(Records from a dataset)
<<<<

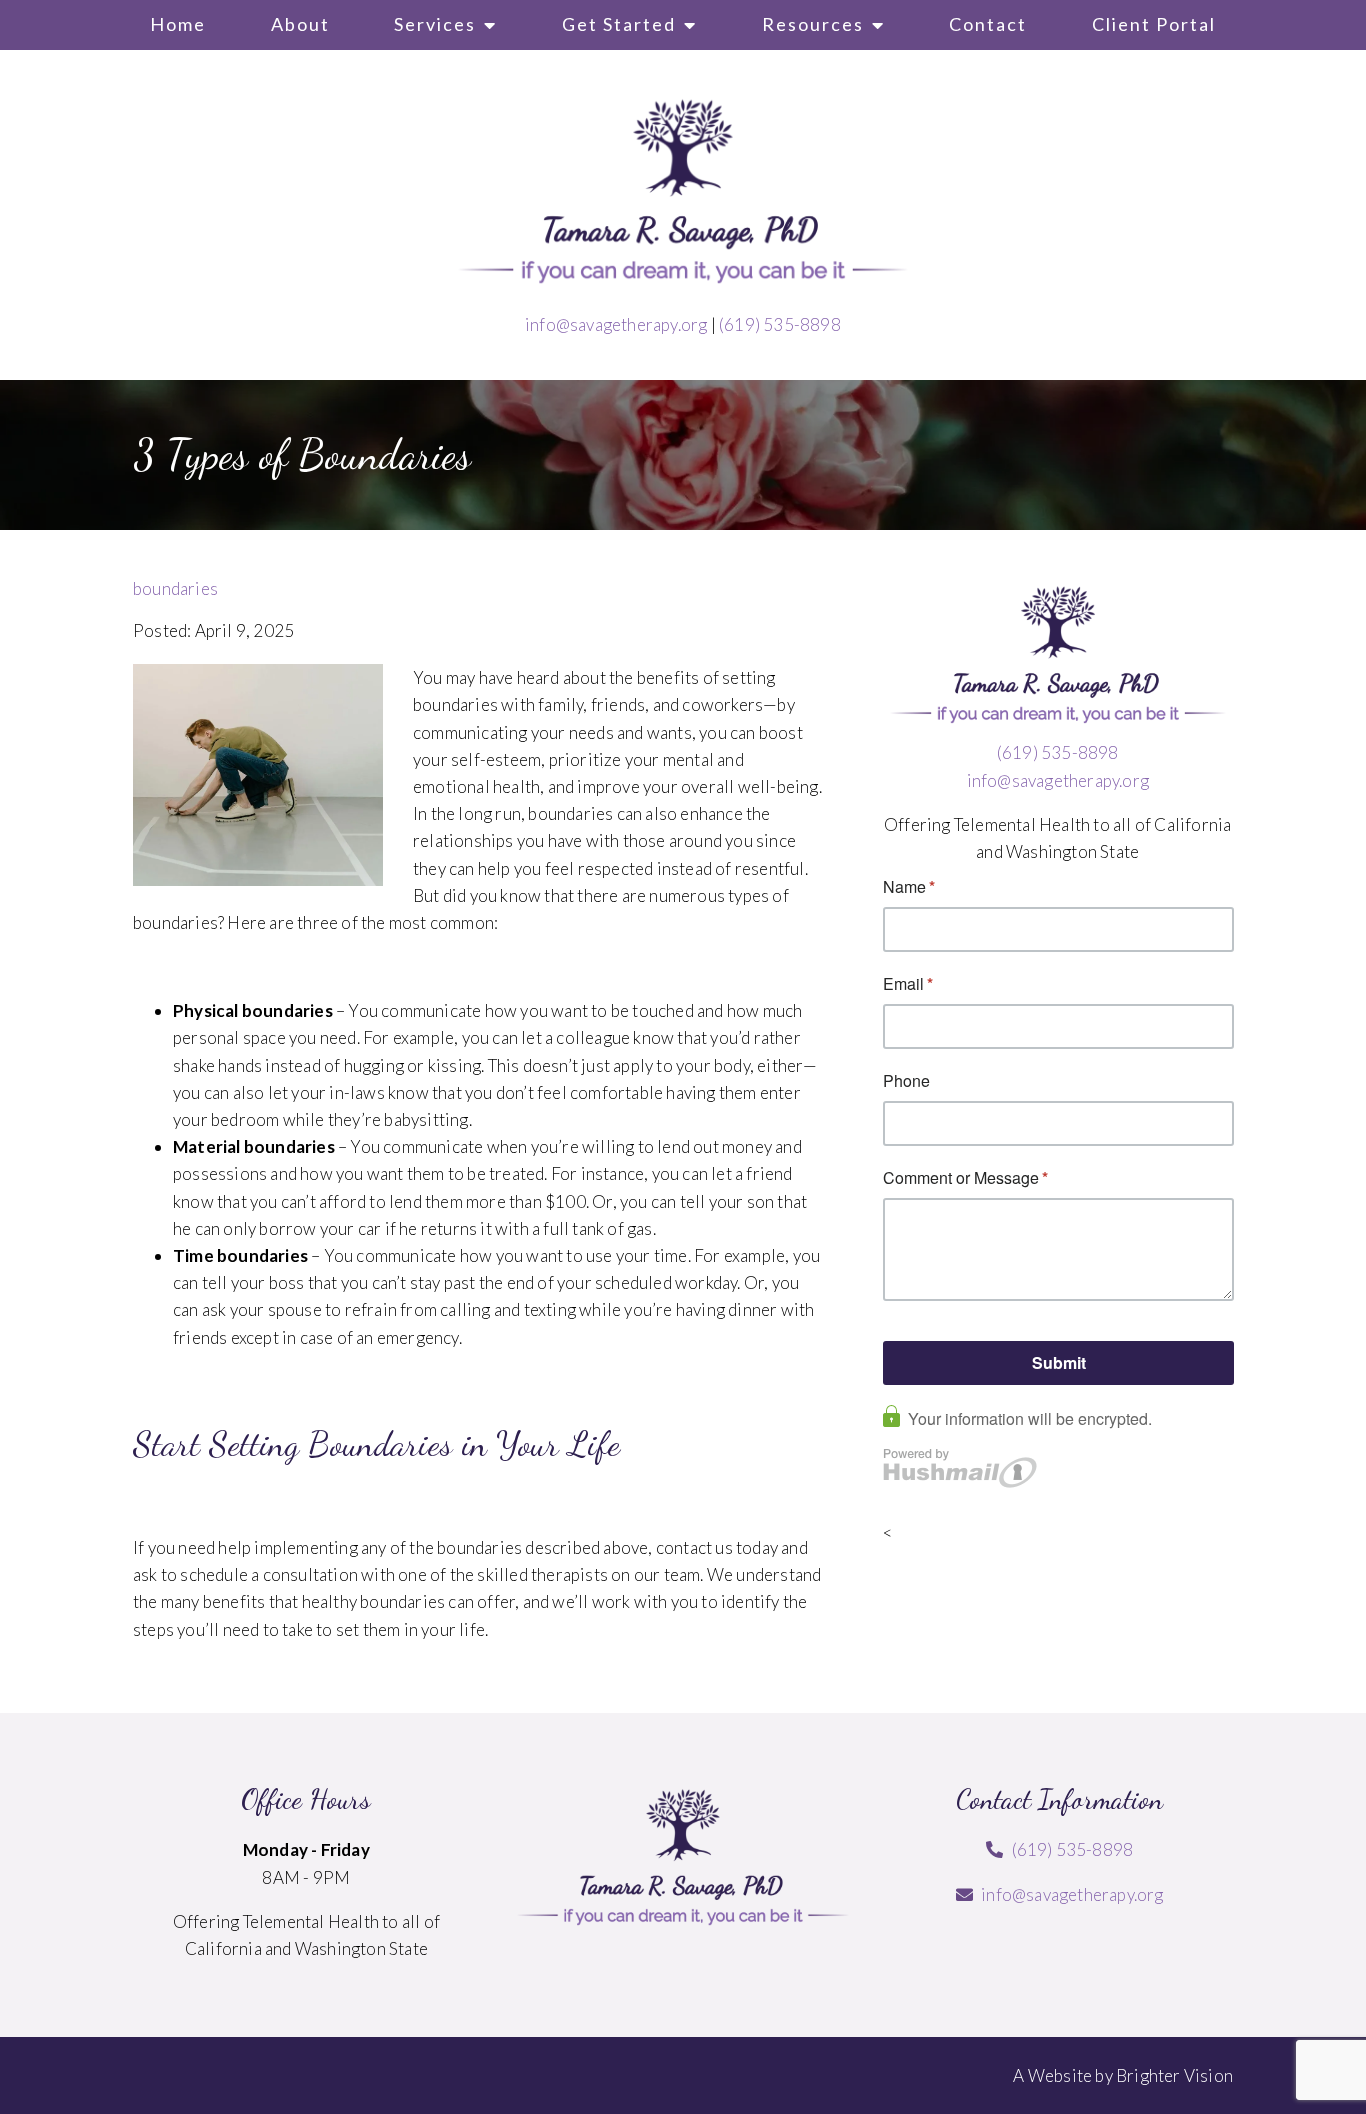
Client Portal (1154, 24)
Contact (988, 24)
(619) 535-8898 (780, 324)
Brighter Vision (1174, 2075)
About (300, 24)
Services (435, 24)
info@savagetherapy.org (616, 324)
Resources (813, 24)
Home (178, 24)
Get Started (619, 24)
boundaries (175, 588)
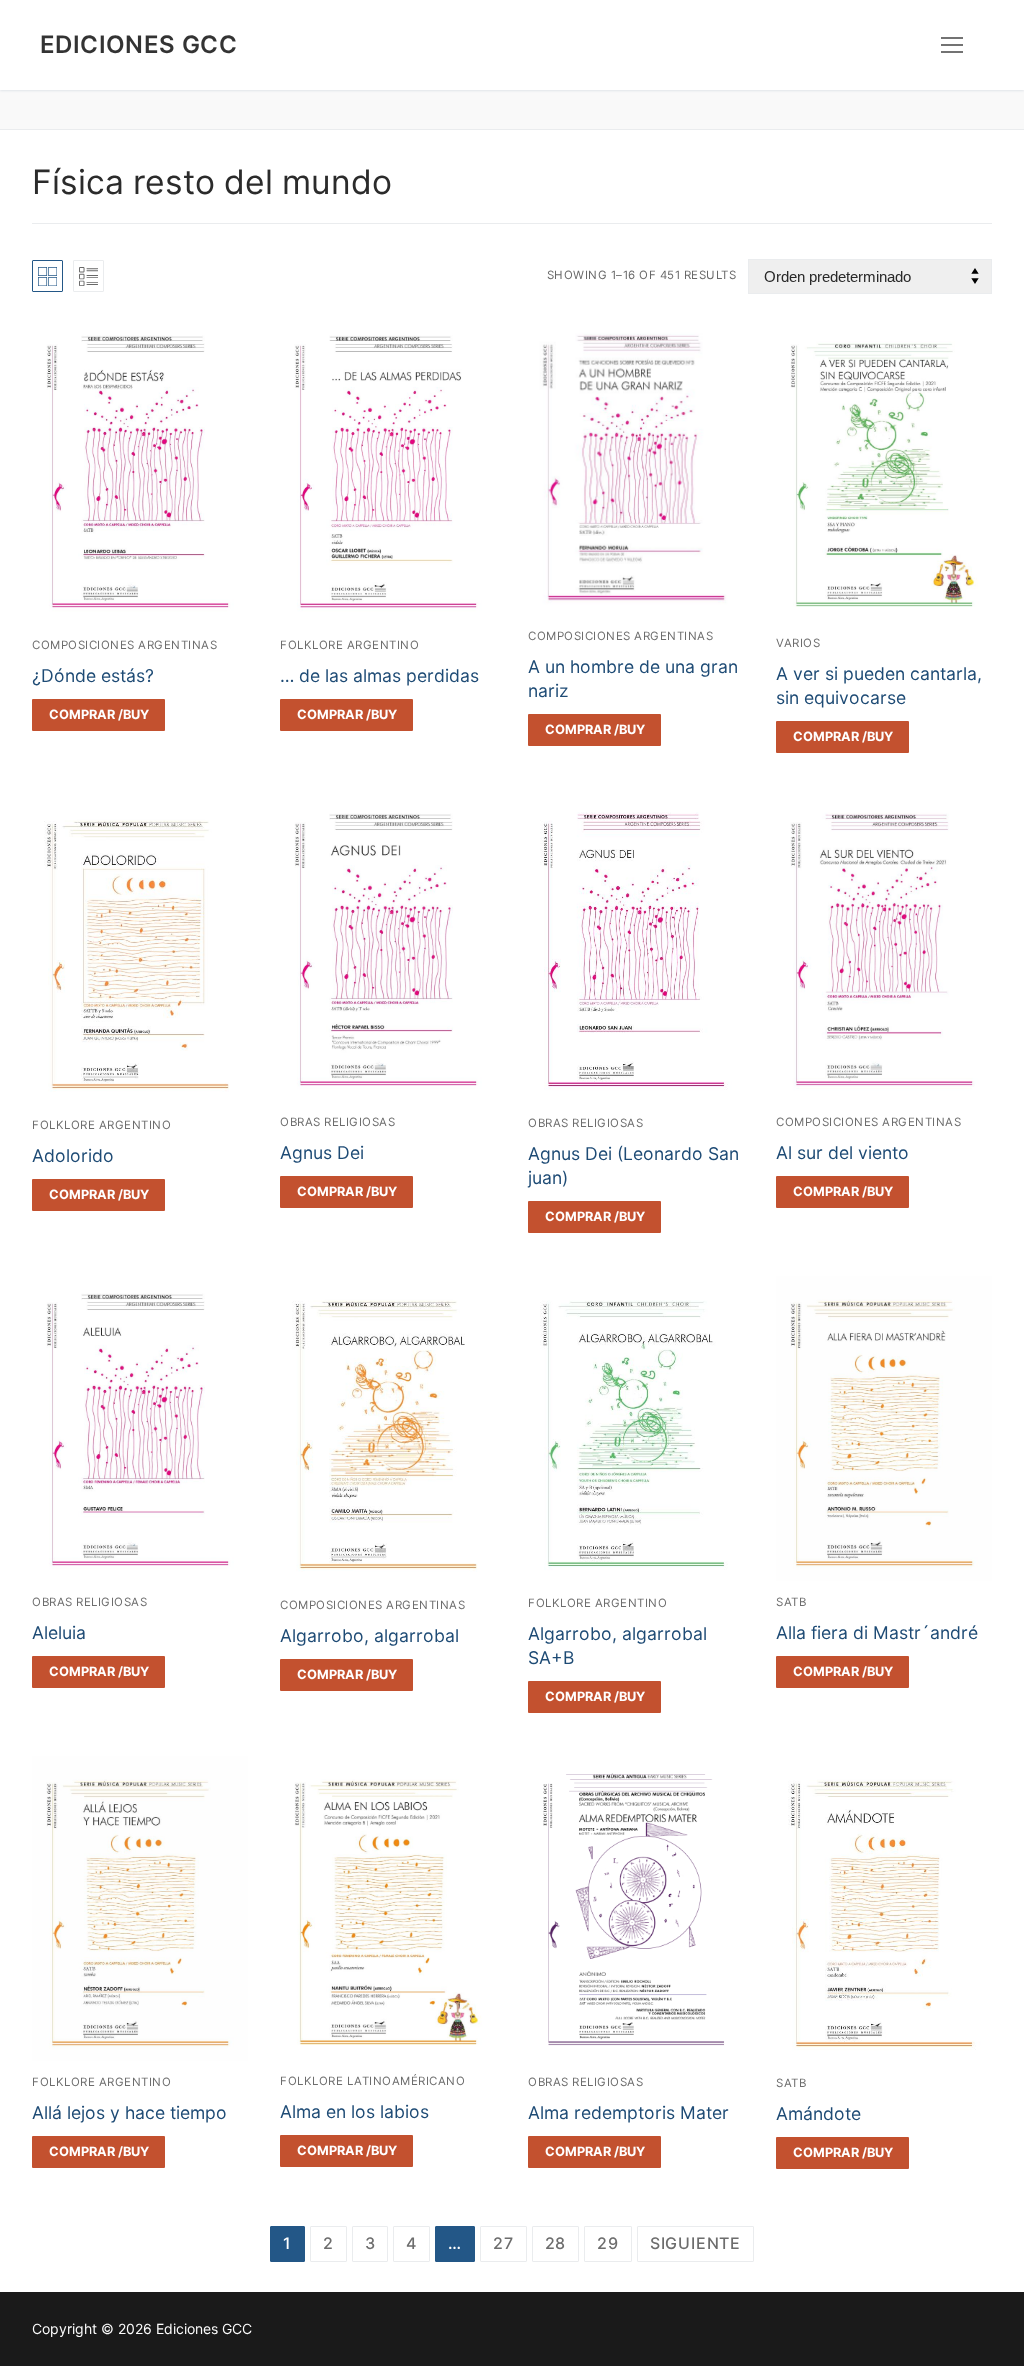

>>>>

Omit every picture while printing the data word for word.

Client Portal (1154, 24)
Contact (988, 24)
(619) 535-8898 (780, 324)
Brighter Vision (1174, 2075)
About (300, 24)
Services (435, 24)
info@savagetherapy.org (616, 324)
Resources (813, 24)
Home (178, 24)
Get Started (619, 24)
boundaries (175, 588)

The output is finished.